Copying starts at the line containing "Click the Estimated payout date 01/10/2024" and stops after the last line of the records; each line is repeated exactly, and pictures are skipped.

[Start of section]

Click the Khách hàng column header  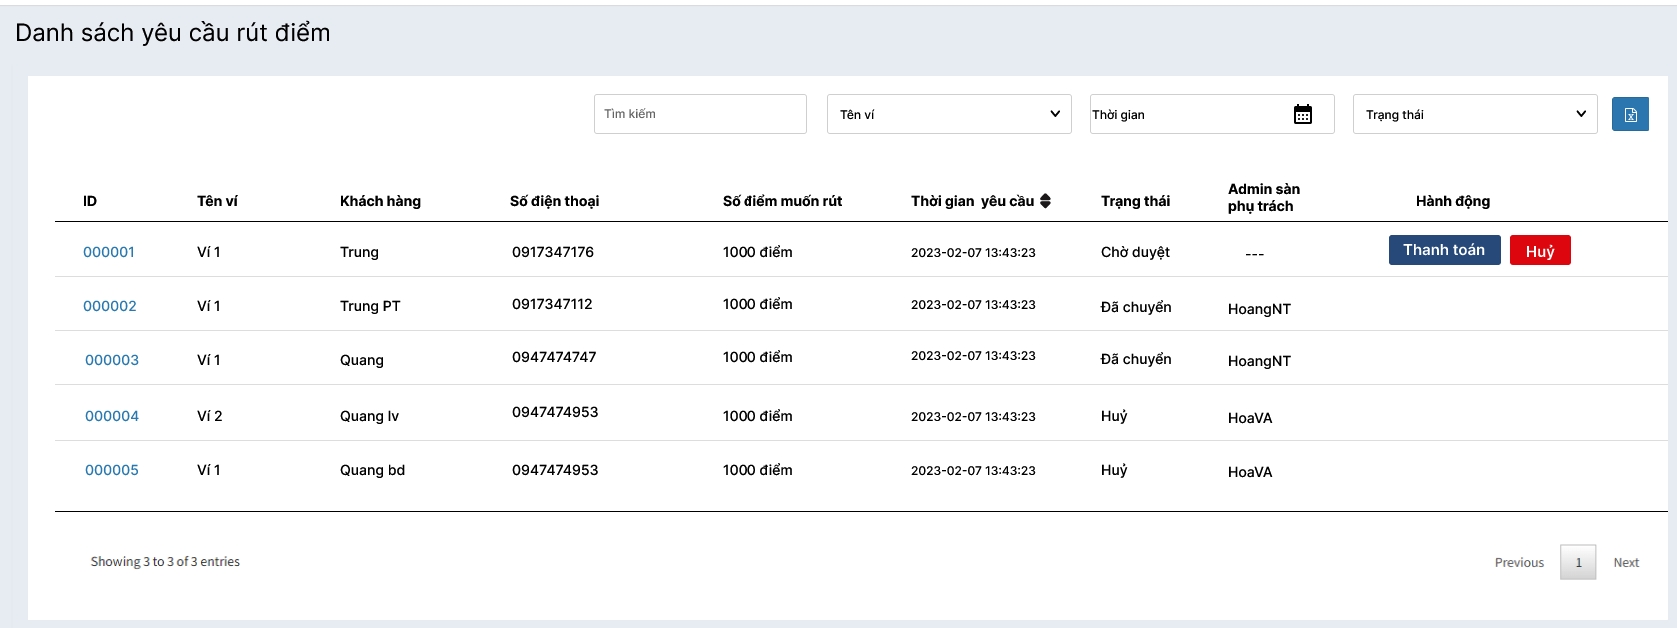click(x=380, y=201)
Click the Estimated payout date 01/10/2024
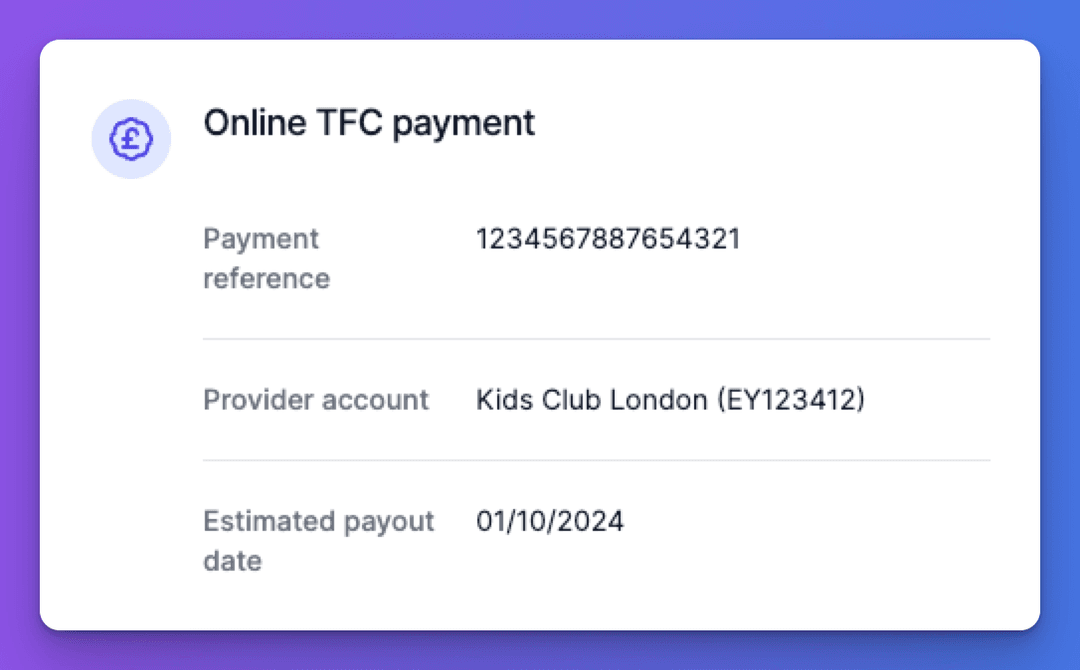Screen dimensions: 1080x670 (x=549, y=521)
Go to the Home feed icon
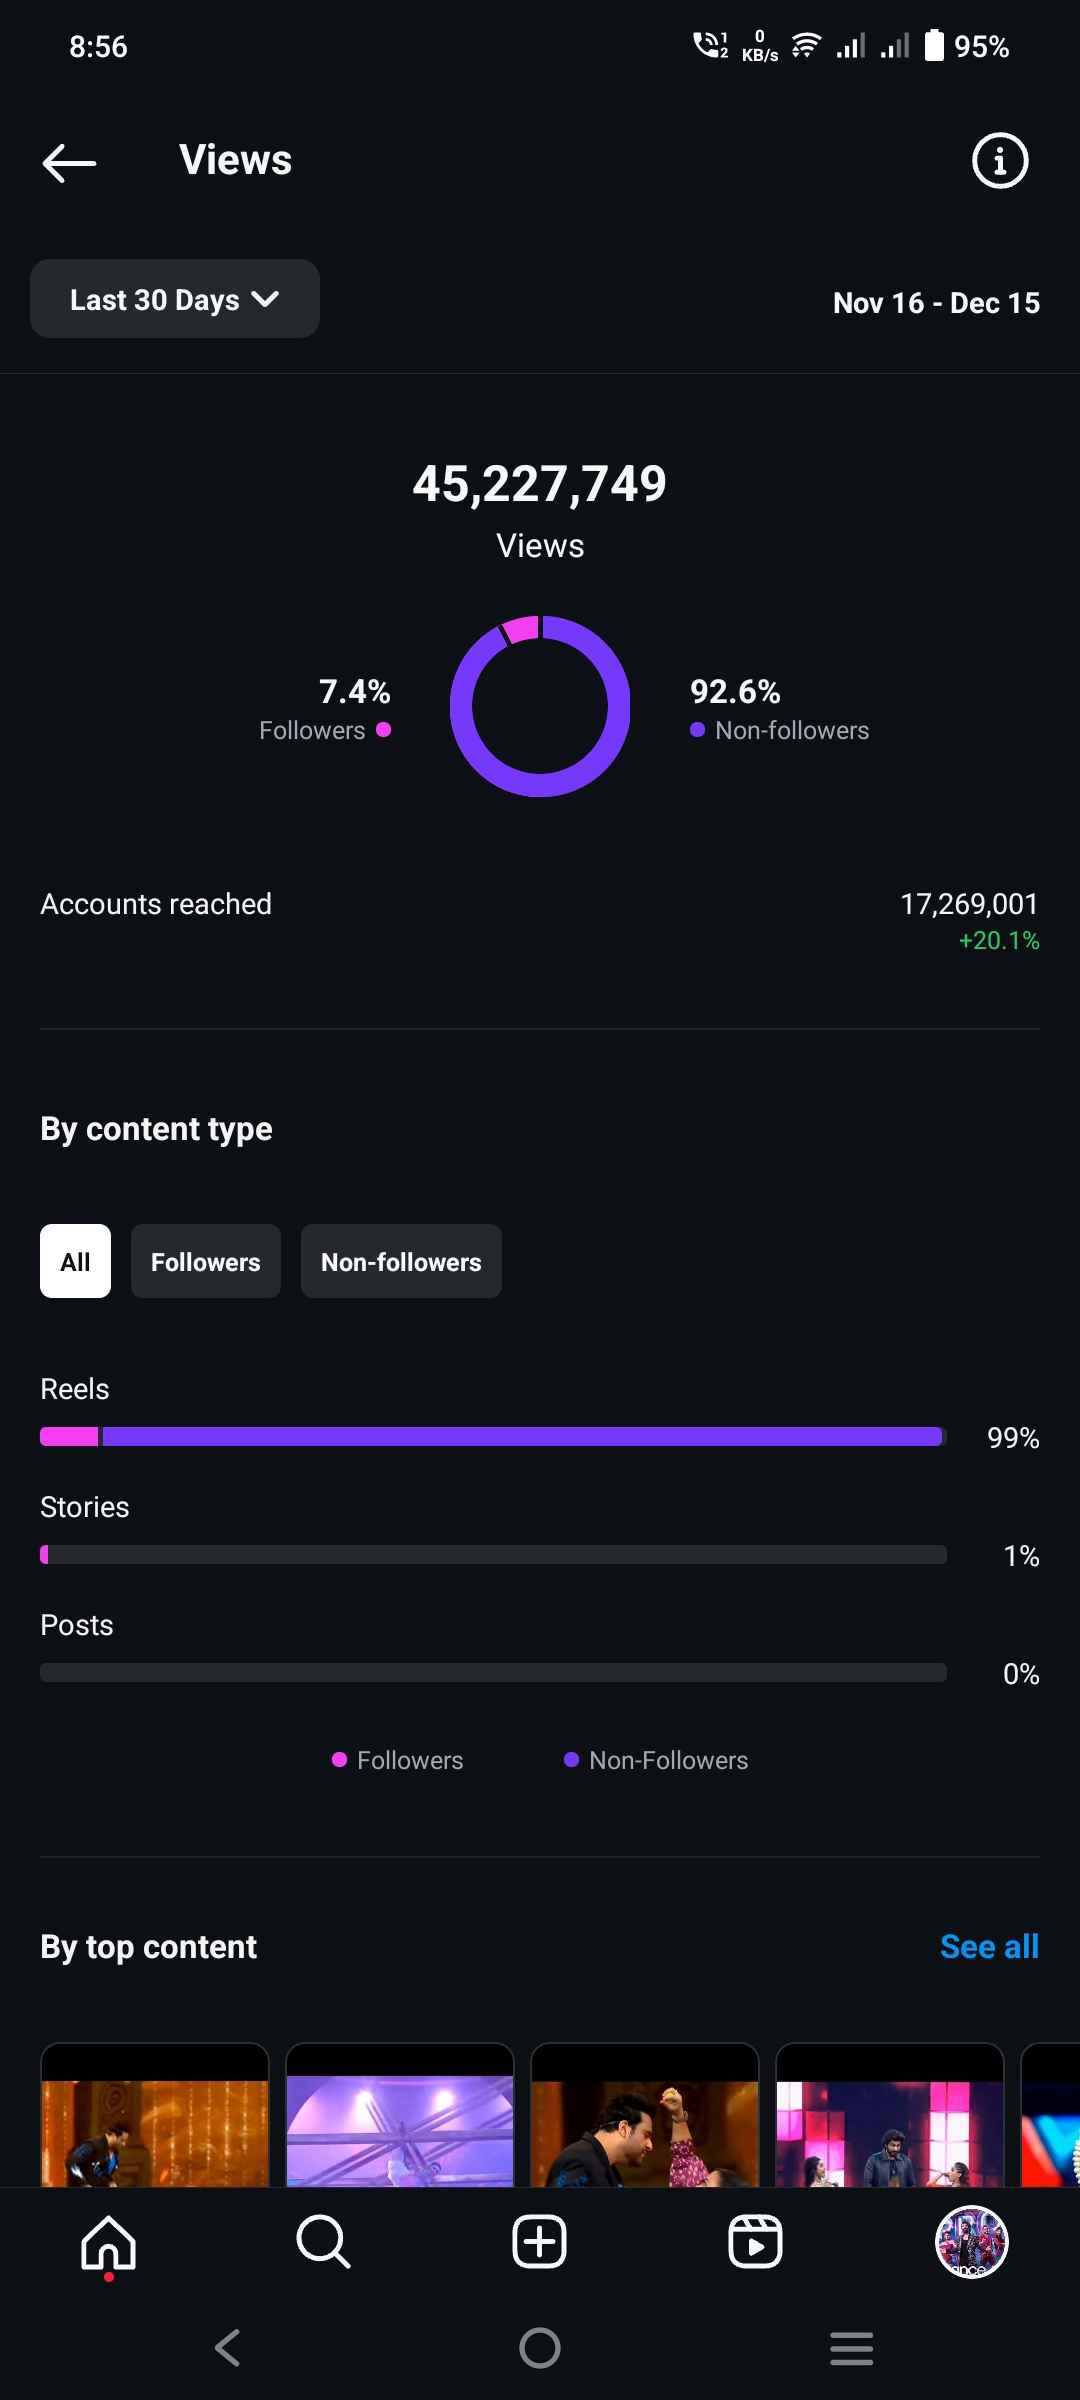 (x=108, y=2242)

[End of section]

FINISHED TASK:
Click the Estimated payout date 01/10/2024
Screen dimensions: 1080x670 (x=549, y=521)
Go to the Home feed icon
 (x=108, y=2242)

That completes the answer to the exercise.